Notation of thermodynamics & heat

[gop]

Hi,

I have two questions regarding the laws of thermodynamics

1) For example in http://en.wikipedia.org/wiki/First_law_of_thermodynamics the first law of thermodynamics is defined using two different symbols d (as in infinitestimal change) und the symbol delta (which in the article also represents infinitestimal change). Why are there (sometimes) those two different symbols used?

2) Is there a way heat can be measured or is it better to think of it as an abstract quantity of energy transfer (induced by temperature differences).

thx

 

[Andrew Mason]

Hi,

I have two questions regarding the laws of thermodynamics

1) For example in http://en.wikipedia.org/wiki/First_law_of_thermodynamics the first law of thermodynamics is defined using two different symbols d (as in infinitestimal change) und the symbol delta (which in the article also represents infinitestimal change). Why are there (sometimes) those two different symbols used?

The differential form of the first law, dQ = dU + dW applies to infinitessimal changes (ie. an infinitessimal part of a process). The form with the Deltas relates to a finite change. The form: \Delta Q = \Delta U + W is a simpler way of stating:

\int_a^b dQ = \int_a^b dU + \int_a^b dW where a and b are the beginning and end states of a process.

2) Is there a way heat can be measured or is it better to think of it as an abstract quantity of energy transfer (induced by temperature differences).

It is not an abstract quantity. To measure it determine the work done and the changes in internal energy and add them together to get the heat flow.

If you had some way of measuring the heat flow from/to the reservoirs that are supplying or receiving the heat flow from the system (by measuring the change in internal energy of the reservoir: temperature change x mass x specific heat), you could measure that.

AM

 

[qbert]

1. We use two symbols because there are two different kinds of "infinitesimal change".

There are really two types of quantities here. The internal energy is the differential of a state function. we use the notation dU to remind us of that fact. For finite changes the change in internal energy depends only on the starting and ending states.

Heat and work are "inexact differentials". Meaning there is NO function such that the value of the function is the heat or the work.

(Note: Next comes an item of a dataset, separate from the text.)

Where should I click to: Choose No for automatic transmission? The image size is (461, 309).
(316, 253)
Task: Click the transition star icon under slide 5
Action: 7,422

We use a different notation to remind us of that fact. For finite changes the amount of Heat absorbed (or released) depends on the exact path [the precise way we move from the initial to the final state].

 

[Andrew Mason]

1. We use two symbols because there are two different kinds of "infinitesimal change".

There are really two types of quantities here. The internal energy is the differential of a state function. we use the notation dU to remind us of that fact. For finite changes the change in internal energy depends only on the starting and ending states.

Heat and work are "inexact differentials". Meaning there is NO function such that the value of the function is the heat or the work.

What about: W = \int PdV ?

AM

 

[pabloenigma]

W is not a state function.and the differential of W is not the differential of a state function.thats what its meant my W and q being inexact differentials

 

[Zeppos10]

A lot of trouble is caused in thermodynamics by a kinf of 'chronofobia' ie the avoidance of using time explicitly in equations. If one writes the first law as dU/dt = q+w [J/s] and the integral as ∆U= Q+W [J], where it is understood from day1 (this is not the case now) that work and heat are inputs, HENCE are not variables of state, then a lot of this d-trouble could be avoided.
Note that in the thermodynamic literature at least 5 different d-operators are used, invluding a variational d (d~) and a 'not-a-normal-differential' d (d-). Confusion galore.

 

[gop]

So as an mathematical analogy one could say that dU is an exact differential form while delta Q and delta W are not exact (differential forms).

 

[Zeppos10]

So as an mathematical analogy one could say that dU is an exact differential form while delta Q and delta W are not exact (differential forms).

I do not see any 'analogy':
dU/dt= q+w is a balance-equation (for energy). After some substitutions that imply serious limititations, the equation dU=TdS-pdV results, which is TAKEN to be an exact differential. The first equation is not an exact differential as far as I can see.
(Note that a swimmingpool with 'water-level' as a single variable of state can have a water-balance equation with more then one input/output.)